(Reuters) - Canadian auto parts manufacturer Magna International Inc reported a nearly 13 percent rise in quarterly sales as its European business improved.
Magna, which has been working to turn around inefficient operations in Europe amid the region's soft recovery, also raised the low end of it production sales outlook for 2013.
Total sales in the third quarter ended September 30 rose to $8.34 billion.
In Europe, production sales jumped 18 percent to $2.36 billion. Production sales in North America rose 11 percent to $4.03 billion, while in the rest of the world they increased 16 percent to $574 million.
Sales from vehicle assembly rose 10 percent to $680 million, while tooling, engineering and other sales increased 6 percent to $695 million.
Profit, however, dropped 18 percent, hurt by restructuring charges of $33 million, or 14 cents per share, out of around $94 million the company expected to take in the second half of the year.
Net income fell to $319 million, or $1.39 per share, from $390 million, or $1.66 per share, a year earlier.
Analysts on average had expected a profit of $1.34 per share, on revenue of $8.23 billion, according to Thomson Reuters I/B/E/S.

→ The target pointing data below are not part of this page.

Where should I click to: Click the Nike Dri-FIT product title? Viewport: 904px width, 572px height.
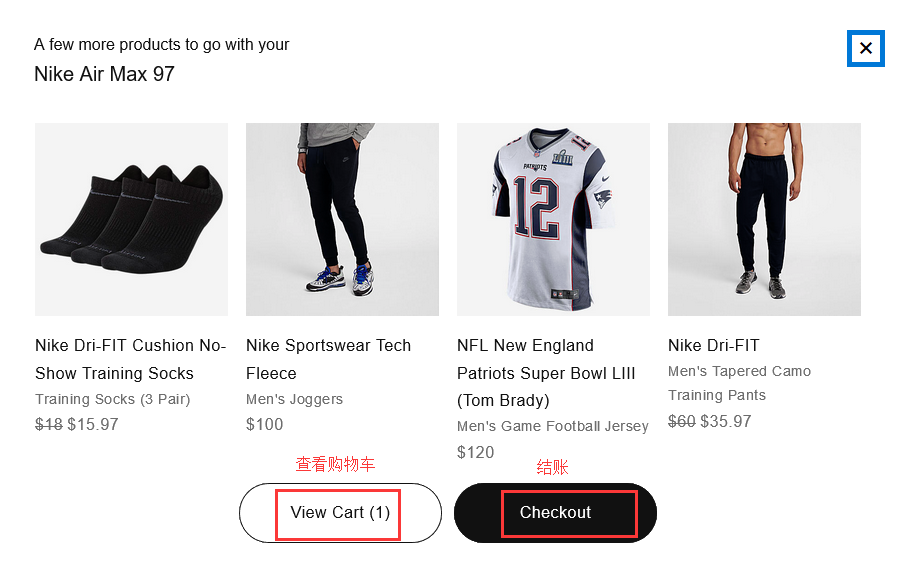[714, 345]
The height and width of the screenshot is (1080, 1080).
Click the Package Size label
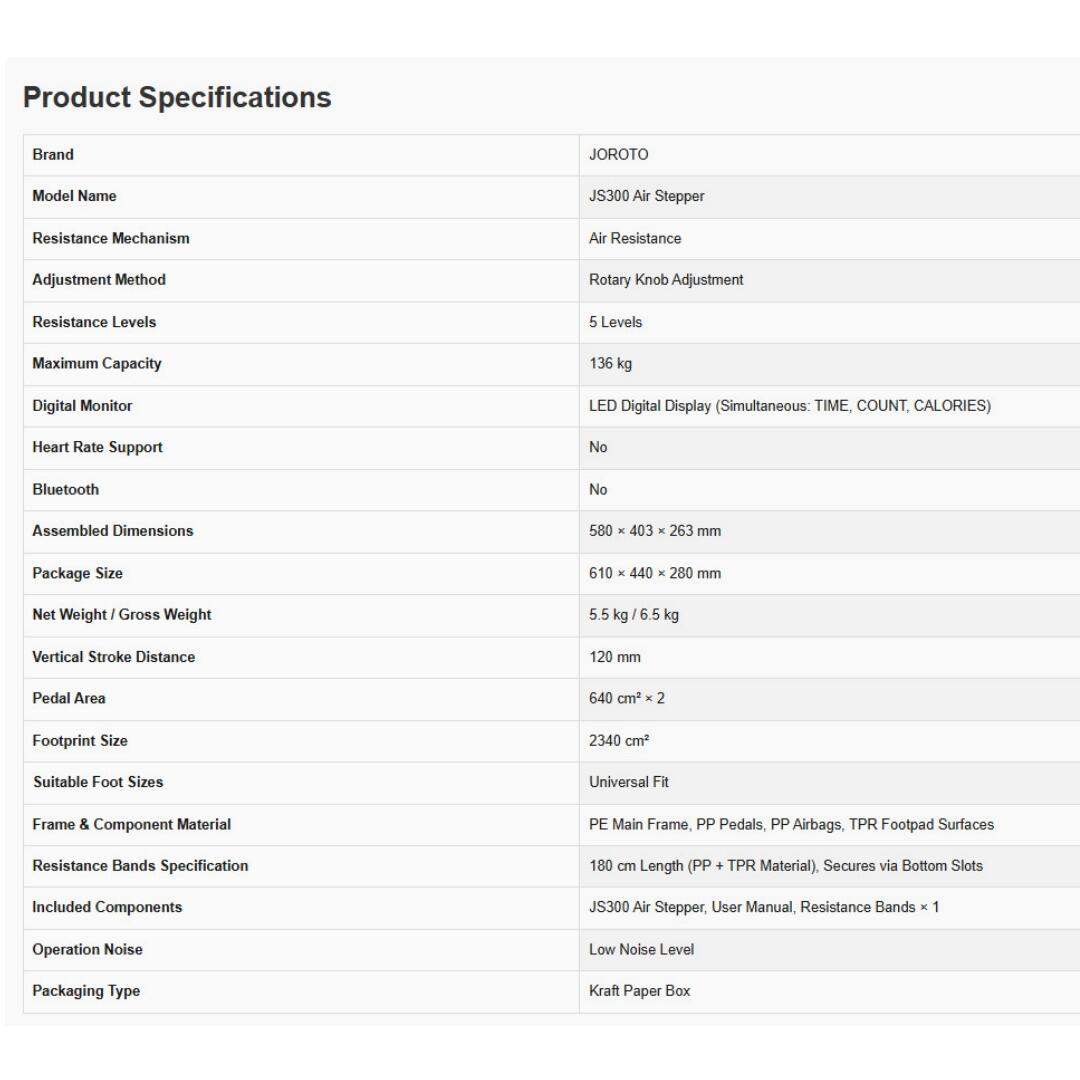tap(78, 573)
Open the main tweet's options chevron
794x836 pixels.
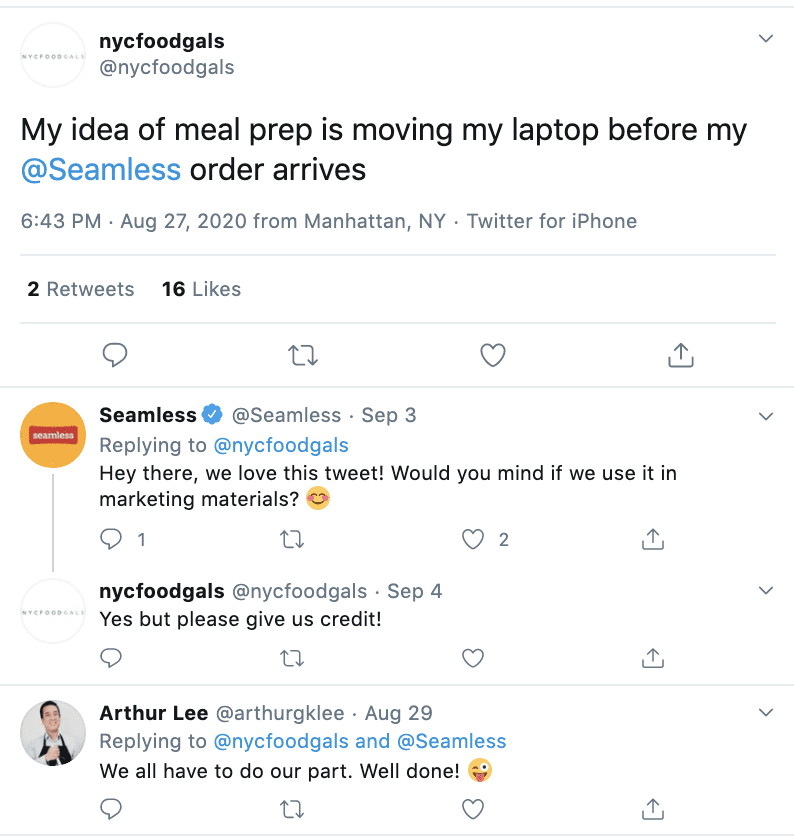point(766,39)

The company raised the low end of its full-year production sales outlook to $28.1 billion from $27.7 billion. The top end of the forecast range remained unchanged at $28.7 billion.
Magna shares, which have risen nearly 80 percent this year in Toronto and almost 70 percent in the United States, closed at C$88.98 on the Toronto Stock Exchange and $84.97 in New York on Tuesday.